- From: Dan Burnett <dburnett@voxeo.com>
- Date: Tue, 11 Oct 2011 18:46:11 -0400
- To: public-xg-htmlspeech@w3.org
Group,
The minutes from last week's call are available at http://www.w3.org/2011/10/06-htmlspeech-minutes.html
For convenience, a text version is embedded below.
Thanks to Bjorn Bringert for taking the minutes.
-- dan
**********************************************************************************
HTML Speech Incubator Group Teleconference
06 Oct 2011
See also: [2]IRC log
[2] http://www.w3.org/2011/10/06-htmlspeech-irc
Attendees
Present
Charles_Hemphill Dan_Druta Debbie_Dahl Michael_Bodell Michael_Johnston Robert_Brown Milan_Young Olli_Pettay Bjorn_Bringert Patrick_Ehlen Glen_Shires
Regrets
Dan_Burnett
Chair
Michael_Bodell
Scribe
bringert
Contents
* [3]Topics
1. [4]Web API
2. [5]Protocol
* [6]Summary of Action Items
_________________________________________________________
<trackbot> Date: 06 October 2011
<smaug> oops
<glen> Reminder: sign up for TPAC for Thursday/Friday Nov 3-4,
Registration fee increases Oct 14
<glen> [7]http://www.w3.org/2011/11/TPAC/
[7] http://www.w3.org/2011/11/TPAC/
Web API
<robert> protocol questions received so far...
<ddahl> scribe:bringert
mbodell: Got through it last week
... will update doc
<robert> 1. how is INFO message exposed in the API?
<ddahl> meeting: HTML_Speech
<robert> 2. Some "nits" (his word) from Olli
bringert: satish emailed about the speechinputevent API, saying that
he thought that his proposal should actually work
mbodell: will respond on the list
Protocol
robert: we have some nits from Olli
<robert>
[8]http://lists.w3.org/Archives/Public/public-xg-htmlspeech/2011Oct/
0007.html
[8] http://lists.w3.org/Archives/Public/public-xg-htmlspeech/2011Oct/0007.html
robert: bigger question is the one that Milan and other have been
talking about
...
[9]http://lists.w3.org/Archives/Public/public-xg-htmlspeech/2011Oct/
0007.html
... you can given contextual information to recognizer with hints
about other stuff that's going on
... useful for multimodal apps
... how does that bubble up through the API
... Example: doing reco, have a camera that's tracking motion or a
touch screen
... want to send that to recognizer
... E.g. send GPS data when doing Voice Search on a mobile device
[9] http://lists.w3.org/Archives/Public/public-xg-htmlspeech/2011Oct/0007.html
Milan: two suggestions: 1) model it as an event
... 2) call it a parameter
... would be different from regular parameters since it's sent on
its own
... because you want to send the input during recognition
asynchronously
robert: especially for continuous recognition
bringert: what are examples of info to send during recognition?

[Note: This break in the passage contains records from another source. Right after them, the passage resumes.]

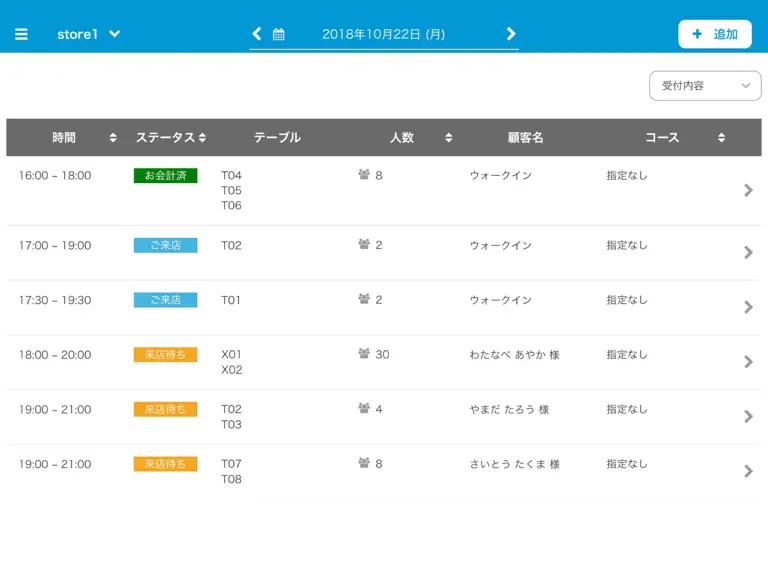Open the hamburger menu
Screen dimensions: 768x576
(x=21, y=34)
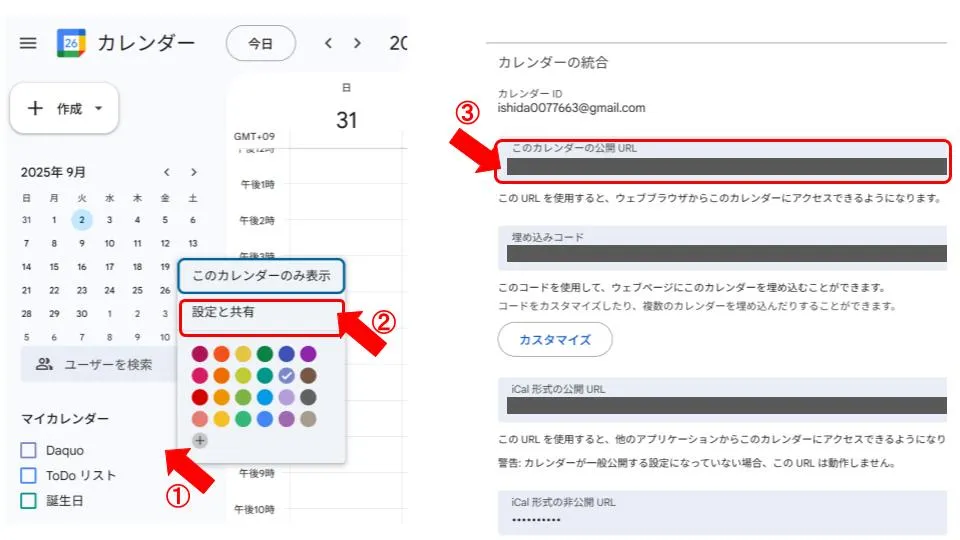960x540 pixels.
Task: Toggle the 誕生日 calendar checkbox
Action: pyautogui.click(x=28, y=501)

Milan: scrolling list of pizza toppings
... weight the currently showing one higher
... should perhaps be a session parameter, since you may want other
session parameters
bringert: but these events are specific to a recognition, right?
Milan: not sure
robert: one session, contains 0-1 recognitions, 0 or more syntheses
... recognition can be oneshot or continuous
... recognizer can be in listening or idle state
... want to send info messages to recognizer while it is in the
listening state
Milan: could events apply to both TTS and recognition?
robert: for reco, app could have additional info to send to
recognizer
... for TTS, synthesizer may want to send events
... it's not an event
... it's additional info
Milan: could app events matter for TTS too?
robert: no, I don't think so
... app has some context data to communicate to recognizer
... what's the API for sending that message
... is it a property or a method call
Milan: it could apply to TTS too though
... e.g. sliding finger to change pitch
robert: the TTS is not a telephone, it's not interactive
... it might be faster than realtime
bringert: let's focus on recogniton, since they are separate APIs
... this seems like an event, not a parameter
... since it can happen asynchronously
robert: in the protocol it's an INFO message with a MIME type and a
content
mbodell: can you do it only during listening, or before too
robert: lemme check
bringert: should be able to do it at any time
robert: only in listening state
... decision made without much thought
<robert> state diagram of recognizer:
[10]http://lists.w3.org/Archives/Public/public-xg-htmlspeech/2011Sep
/att-0012/speech-protocol-draft-05.htm#recognition-protocol
[10] http://lists.w3.org/Archives/Public/public-xg-htmlspeech/2011Sep/att-0012/speech-protocol-draft-05.htm#recognition-protocol
bringert: looks like you can do it before listen too
... suggested API, method in SpeechInputRequest: sendInfo(string
type, string value)
<robert> this is the description of the info message: "In multimodal
applications, some recognizers will benefit from additional context.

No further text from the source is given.